Talvez por não ter entendido assim é que estranhei muito a seguinte frase atribuída a Jesus Cristo, no Evangelho: ‘Eu hoje estou triste até a morte”, que pensei até como título do livro que tento escrever sobre o Divino. Afinal, Jesus foi marginalizado pelos homens e viveu assim mesmo:” à margem porque foi perseguido constantemente. Era proibido de pregar nas cidades porque se tornara perigoso, diziam.

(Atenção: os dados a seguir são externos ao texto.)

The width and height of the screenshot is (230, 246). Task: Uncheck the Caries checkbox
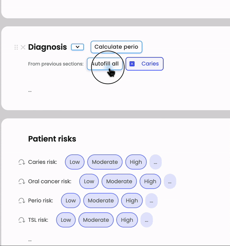(132, 64)
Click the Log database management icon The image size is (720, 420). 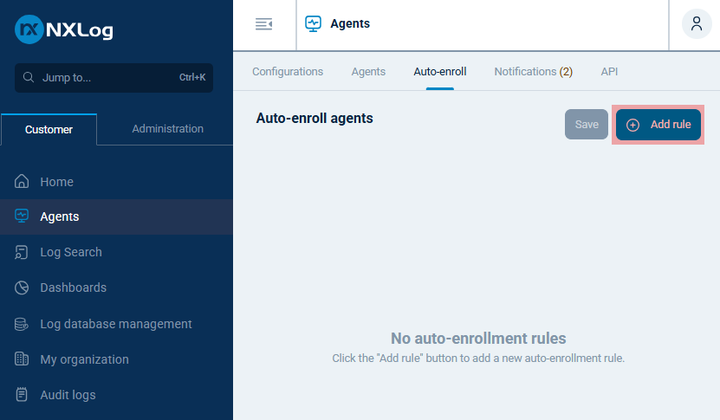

O Livro de Lilia me abre, desta maneira, a possibilidade de estudar o assunto e de avançar a trilha desta tristeza, não derrotista mas revolucionária. Tão revolucionária que nos trouxe o Deus vivo, o Deus feito Homem, e que nós, pobres mortais, continuamos a perseguir e preferimos a Ruina, mesmo quando estamos no Paraiso.

Voltando ao livro, Lilia escreve um texto absolutamente criterioso, com pesquisa rigorosa, ilustrando o que diz com documentos da época, desde anúncios de jornais a fichas hospitalares, bilhetes, cartas, análises, que conferem ao livro uma seriedade incrível. E mais do que seriedade, um tom de verdade sem véus. Sem meias palavras, ou com meias verdades.

É verdade que já existe a biografia de Francisco de Assis Barbosa, mas esta agora vai muito além ao examinar também o contexto social em que Lima foi obrigado a viver. Um meio social retrógrado, conservador, que não admitia um afrodescendente – negro, pobre, homossexual - contestando a sociedade dos bem pensantes, chamando políticos de corruptos. Enfrentando os poderosos.

Por tudo isso, podemos constatar que a literatura brasileira do século XX tinha dois caminhos a seguir – Lima Barreto ou Machado de Assis – e preferiu o caminho de Machado – formal, conservador e branco, embora Machado fosse negro . Conformado, conformista. Aliado do poder e dos bem pensantes.